Text shown:
+ + + + + + +
# Sneak attack.....bombed by Smokinj



## gsmach1 (May 14, 2008)

So here I am typical day coming home from a hard day at work. I walk up to my doorstep and see a box in my mailbox. I think to myself great I received the Digital Hygrometer that Smokinj very generously offer to send me. I open the package thinking it was safe and just then...........................KABOOOOOOOMMMMMMMM!!!!! Hours later when I finally woke up from the blast I stood up and shook the dust off myself and find this huge bag of sweet cigars. Not only did I find out that my humidity is just fine at 68% with that great digital hygrometer Smokinj sent me (stupid analog hygrometer had me worried), but I now have these awesome cigars to add to my first humidor which was all lonely with only a few cigars in it. I am completely speechless I will let the pictures speak for themselves. Thanks brother!!  I don't know how but I will find a way to repay you...
+ + + + + + +
Given records:

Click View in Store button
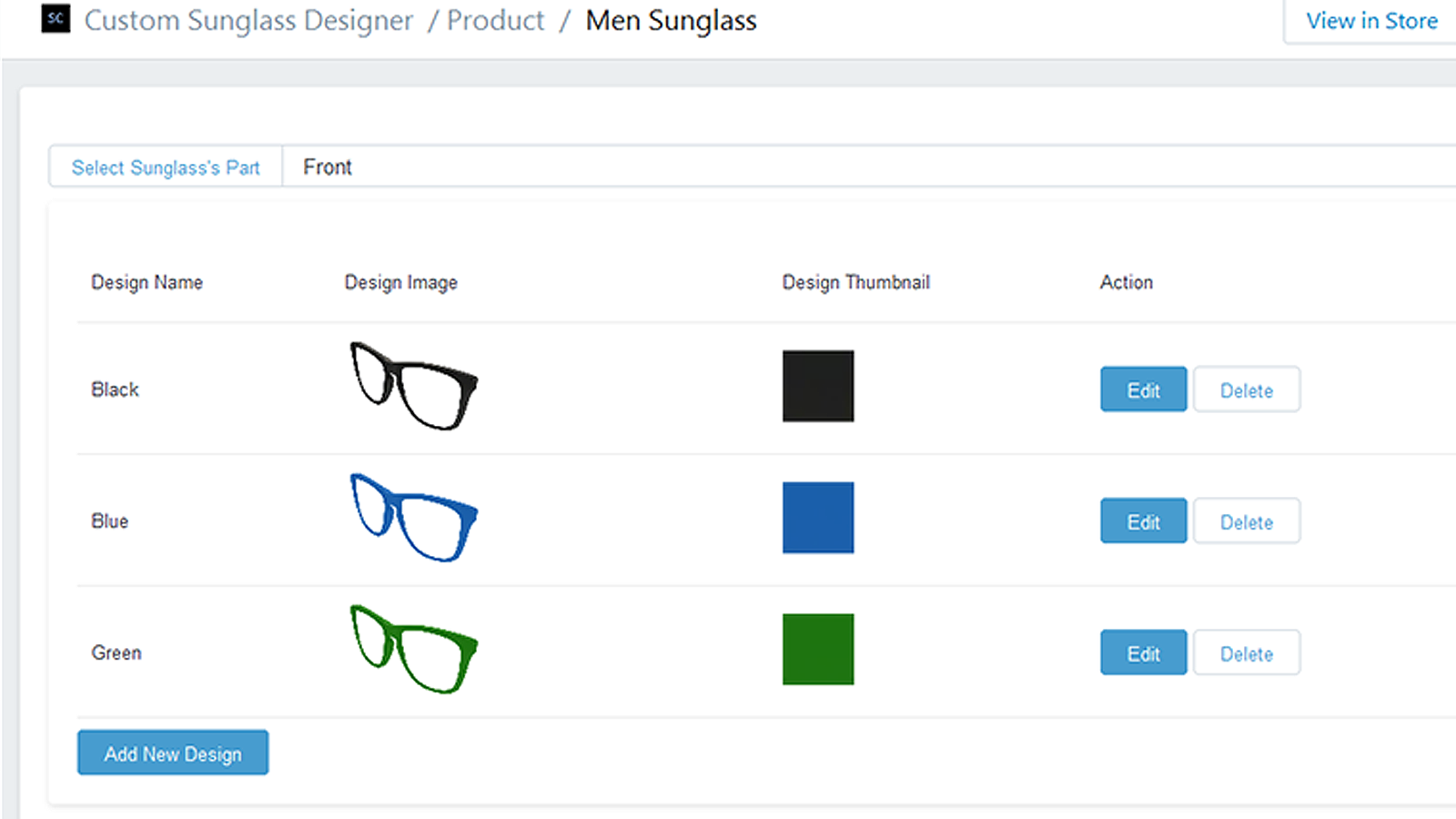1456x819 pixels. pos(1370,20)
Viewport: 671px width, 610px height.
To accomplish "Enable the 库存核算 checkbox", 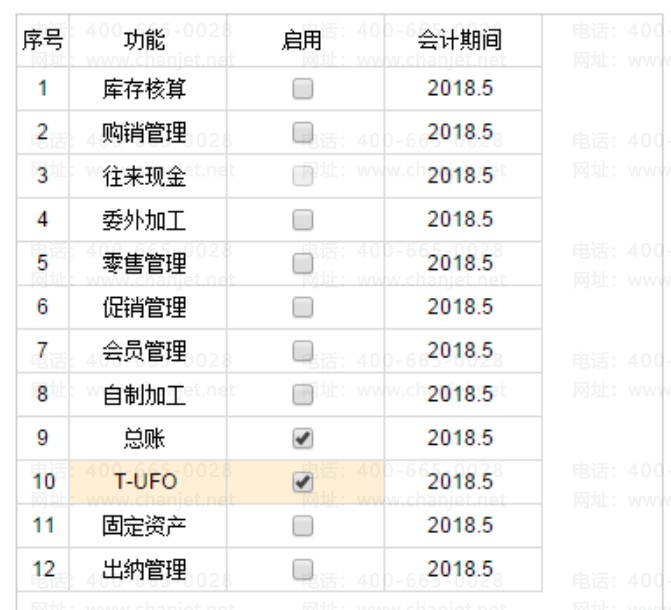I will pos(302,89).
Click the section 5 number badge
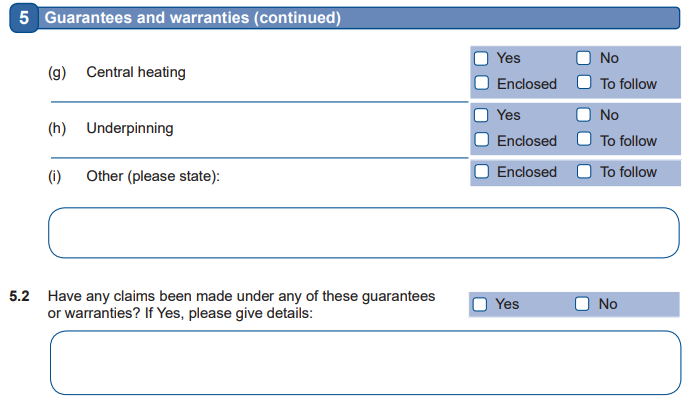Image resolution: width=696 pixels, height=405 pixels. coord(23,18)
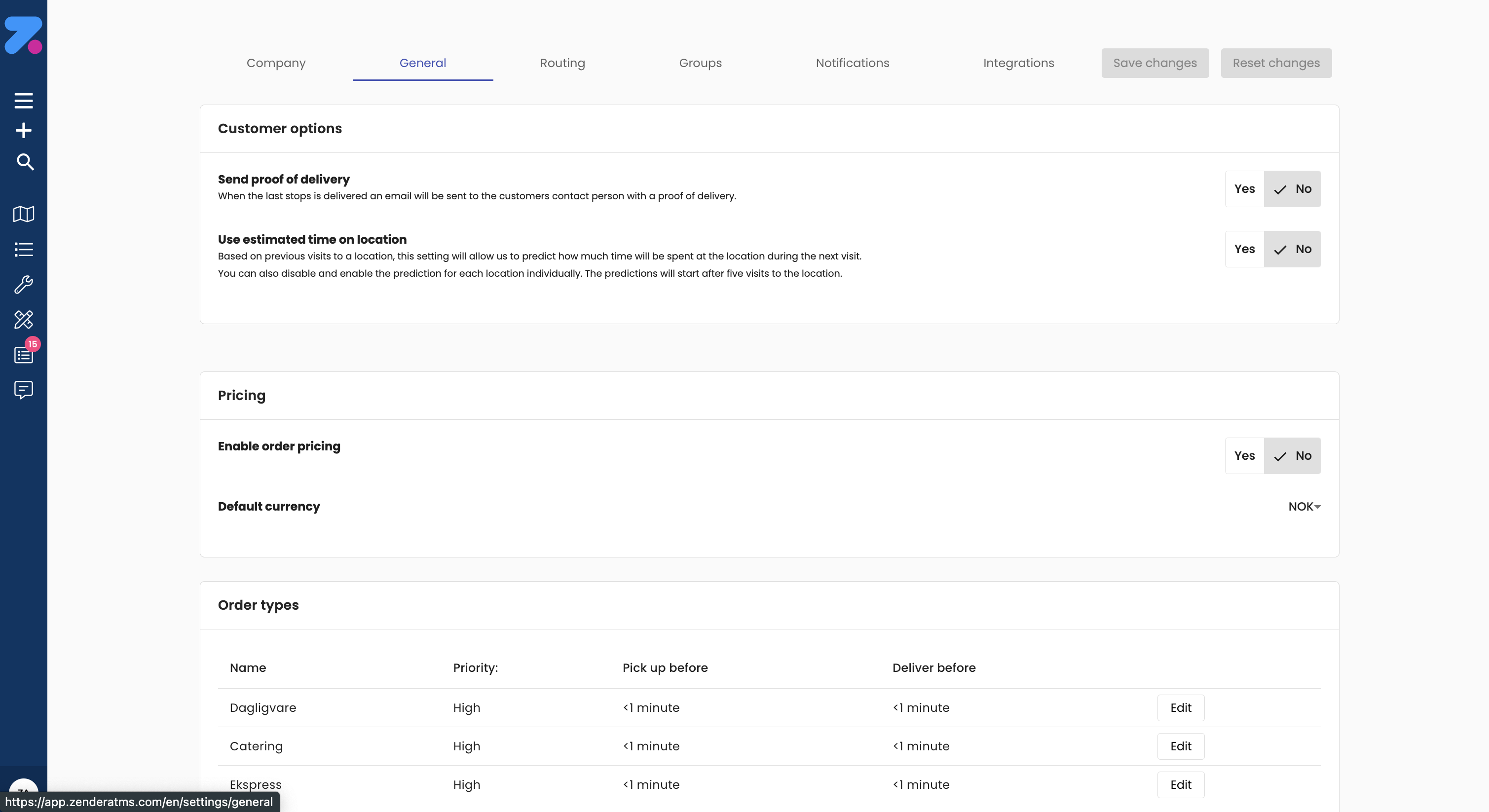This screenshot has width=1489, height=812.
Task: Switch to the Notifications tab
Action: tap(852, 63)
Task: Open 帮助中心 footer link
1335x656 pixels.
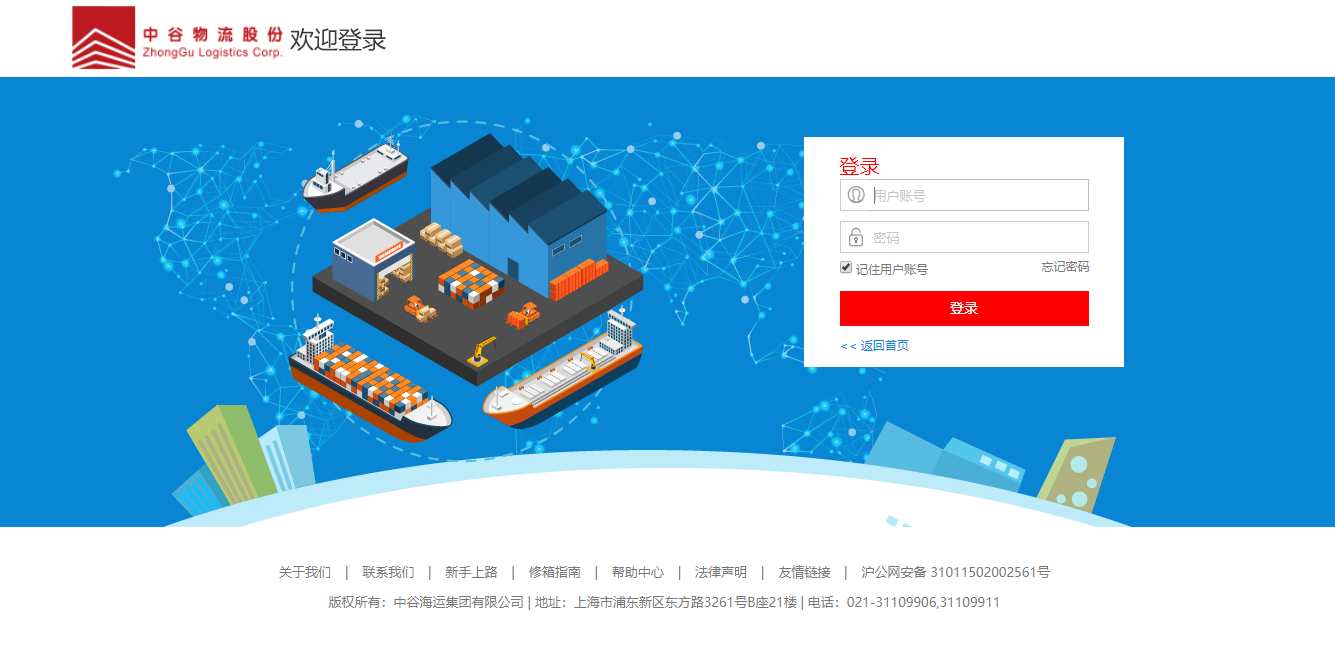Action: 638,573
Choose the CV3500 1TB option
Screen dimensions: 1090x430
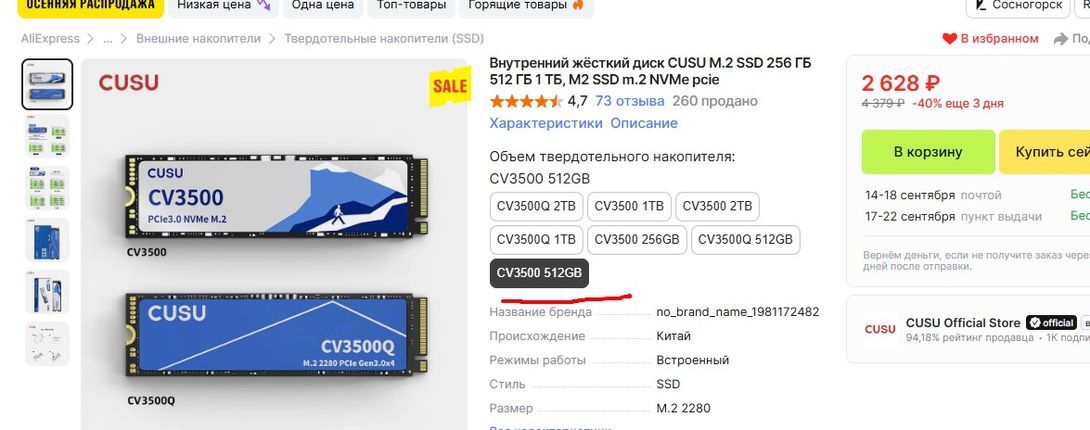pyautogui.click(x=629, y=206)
+ + + + + + +
Exercise goal:
In the forum post about the cigar bomb above, write out everything from "So here I am" down to "to repay you..." again, changing "package" to "parcel".

Task answer:
So here I am typical day coming home from a hard day at work. I walk up to my doorstep and see a box in my mailbox. I think to myself great I received the Digital Hygrometer that Smokinj very generously offer to send me. I open the parcel thinking it was safe and just then...........................KABOOOOOOOMMMMMMMM!!!!! Hours later when I finally woke up from the blast I stood up and shook the dust off myself and find this huge bag of sweet cigars. Not only did I find out that my humidity is just fine at 68% with that great digital hygrometer Smokinj sent me (stupid analog hygrometer had me worried), but I now have these awesome cigars to add to my first humidor which was all lonely with only a few cigars in it. I am completely speechless I will let the pictures speak for themselves. Thanks brother!!  I don't know how but I will find a way to repay you...